Extensive ductal metaplasia in sitagliptin-treated HIP rats is characterized by increased ductal cell turnover, tissue fibrosis, and absence of PDX-1 expression. A: Representative image at ×20 magnification of ductal cell metaplasia in an HIP rat treated with sitagliptin for 12 weeks stained for ductal cell marker (cytokeratin; green), replication marker (Ki-67; red), and nuclear stain (DAPI; blue). The extent of ductal cell replication within metaplasia is highlighted by coexpression of cytokeratin and Ki-67 immunoreactivity shown in the insert. B: The same area of ductal metaplasia was stained for ductal cell marker (cytokeratin; green), fibroblast marker (fibrinectin; red), and nuclear stain (DAPI; blue). C: The same area of ductal cell metaplasia stained for ductal marker (cytokeratin; green), PDX-1 (red), and insulin (blue). (A high-quality digital representation of this figure is available in the online issue.)

FIG. 9.

Ductal cell replication is increased in HIP rats treated with sitagliptin for 12 weeks. Representative images at ×20 magnification of exocrine ducts stained for cytokeratin (green), replication marker Ki-67 (red), and nuclear stain (DAPI; blue) in wild-type control rats, diabetic HIP rats, HIP rats treated with sitagliptin, or HIP rats treated with combination therapy. *Examples from sitagliptin-treated rats represent metaplasia and pancreatitis–free areas of the exocrine pancreas.

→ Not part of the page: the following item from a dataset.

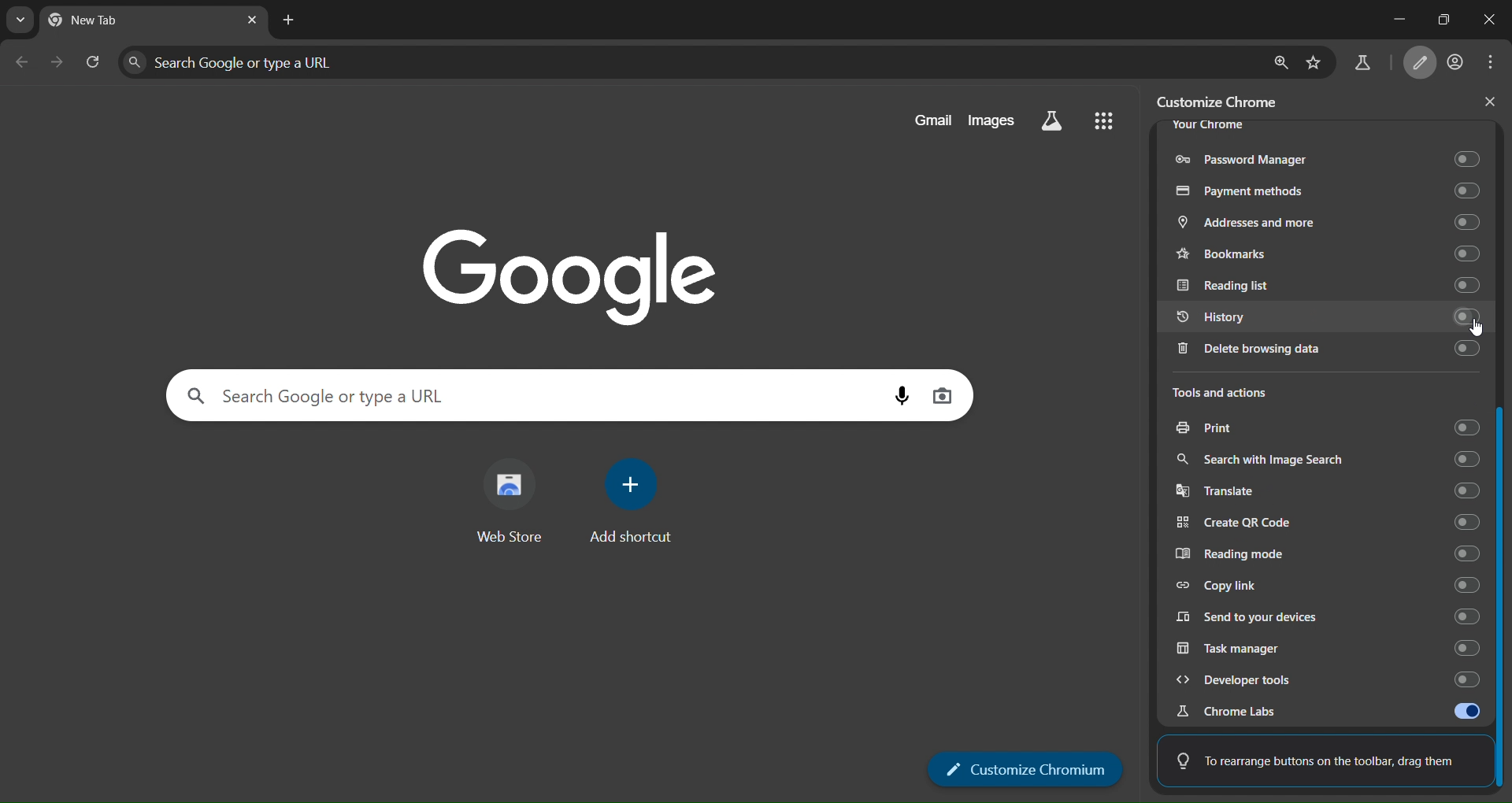 This screenshot has width=1512, height=803. What do you see at coordinates (1318, 756) in the screenshot?
I see `To rearrange buttons on the toolbar, drag them` at bounding box center [1318, 756].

Arrows indicate cytokeratin/Ki-67–positive cells. (A high-quality digital representation of this figure is available in the online issue.)

FIG. 10.

Increased ductal cell turnover in HIP rats treated with sitagliptin. Quantification of ductal cell replication (A) and apoptosis (B) in wild-type rats, HIP rats, and HIP rats treated with either sitagliptin (HIP+SIT), metformin (HIP+MET), or combination therapy of sitagliptin and metformin (HIP+SIT+MET) for 12 weeks. C: Regression analysis of the relationships between ductal cell proliferation versus fasting plasma glucose. Note that ductal cell replication in sitagliptin-treated rats was quantified only in metaplasia and pancreatitis–free areas of the exocrine pancreas. *P < 0.05.